However, both parties' arguments are short on specifics and are somewhat lacking. Only two days remain in the campaign period, but we want the parties to explain in detail how they would achieve these goals.
In its manifesto for last year's House of Representatives election, the DPJ pledged it would "move in the direction of re-examining the realignment of the U.S. military forces in Japan." However, the DPJ has dropped this policy from its campaign pledges for the upcoming election.
Instead, the ruling party promises to "make all possible efforts to reduce the burden on Okinawa (Prefecture) in line with the Japan-U.S. agreement" reached in May. The agreement stipulates the U.S. Marine Corps' Futenma Air Station will be relocated to the Henoko district in Nago, Okinawa Prefecture.
Prime Minister Naoto Kan repeatedly and explicitly stated his party would respect the Japan-U.S. agreement. This is to be expected. However, how can Kan make progress on this issue when the Okinawa prefectural and Nago municipal governments oppose the Henoko relocation plan? We cannot see how any headway can be made on this matter.
The Okinawa Prefectural Assembly is expected to unanimously pass a resolution Friday asking the government to review the Japan-U.S. agreement.
This situation has arisen mainly because of the policy missteps of former Prime Minister Yukio Hatoyama. But since it was a DPJ-led administration that betrayed the trust of the localities, the Kan administration has a responsibility to repair the damage by rebuilding its relationship with the local governments and resolving the base relocation issue.
The DPJ's manifesto this year also stipulates the party will "deepen the Japan-U.S. alliance by strengthening bilateral ties in the areas of comprehensive national security, economics and culture and the like."
We do not deny the importance of Japan-U.S. cooperation in a wide range of fields. However, the manifesto lacks balance as it does not touch on defense cooperation between the Self-Defense Forces and the U.S. military - two core elements of the alliance.
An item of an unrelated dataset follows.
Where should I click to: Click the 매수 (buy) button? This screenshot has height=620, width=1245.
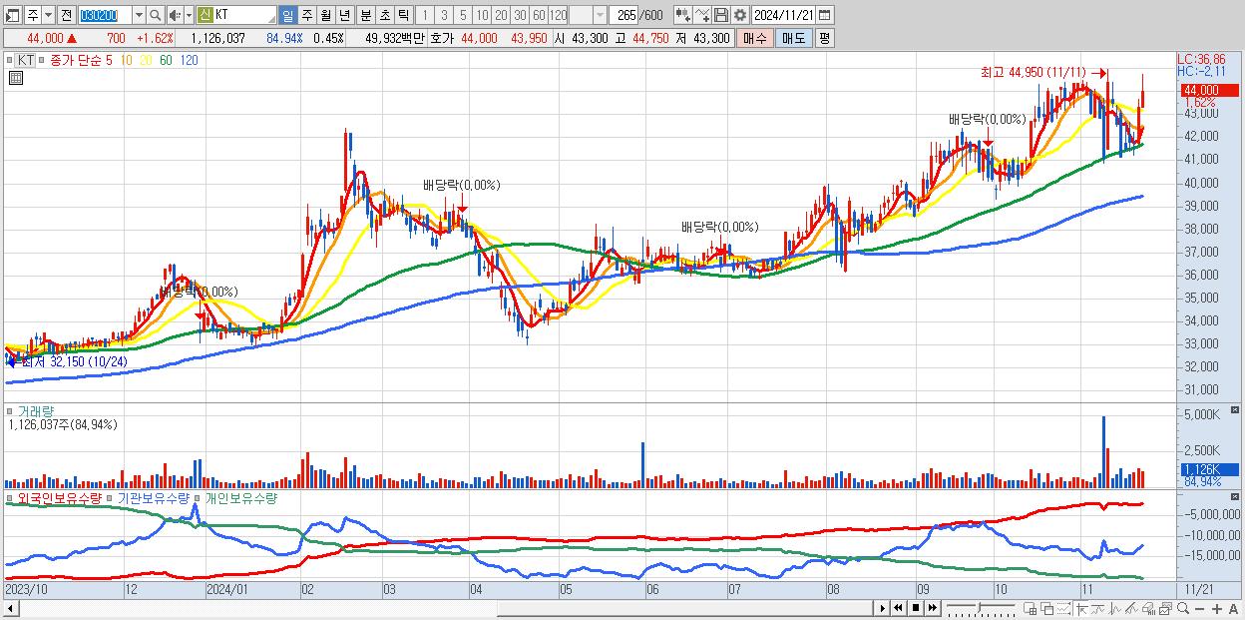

The LDP campaign pledges include "rebuilding a stalwart Japan-U.S. alliance" and a "reduction of the burdens of residents around U.S. military bases in Okinawa Prefecture and other areas." New Komeito also favors deepening and developing Japan-U.S. relations and reducing the burden borne by localities and residents.
Under Kan's leadership, the DPJ-led government has taken a more realistic approach that properly values the Japan-U.S. alliance. All the main political parties - except the Japanese Communist Party and the Social Democratic Party - now want the bilateral alliance to be maintained or solidified. The JCP calls for the Japan-U.S. Security Treaty to be abandoned, and the SDP wants it to be revised.
Differences in the diplomatic and security policies of the two major parties have narrowed. Even if there is a change of government, the nation's basic policies will continue seamlessly. This is a desirable situation.
Unfortunately, each party's arguments are far too general. Voters need to hear more details and specifics.
To deepen the alliance, Japan must be prepared to roll up its sleeves and take on a much larger international role.
Japan could resume the refueling operations conducted by the Maritime Self-Defense Force in the Indian Ocean. It could contribute more to U.N. peacekeeping operations in Sudan and other places. Additionally, it would be worthwhile to expand Japan-U.S. cooperation, including on missile defense, and ramp up strategic dialogues on the environment and arms reduction.
Each party has its own election tactics. But above all else, the parties need to clearly show voters what concrete measures they will take to reinforce the alliance with the United States.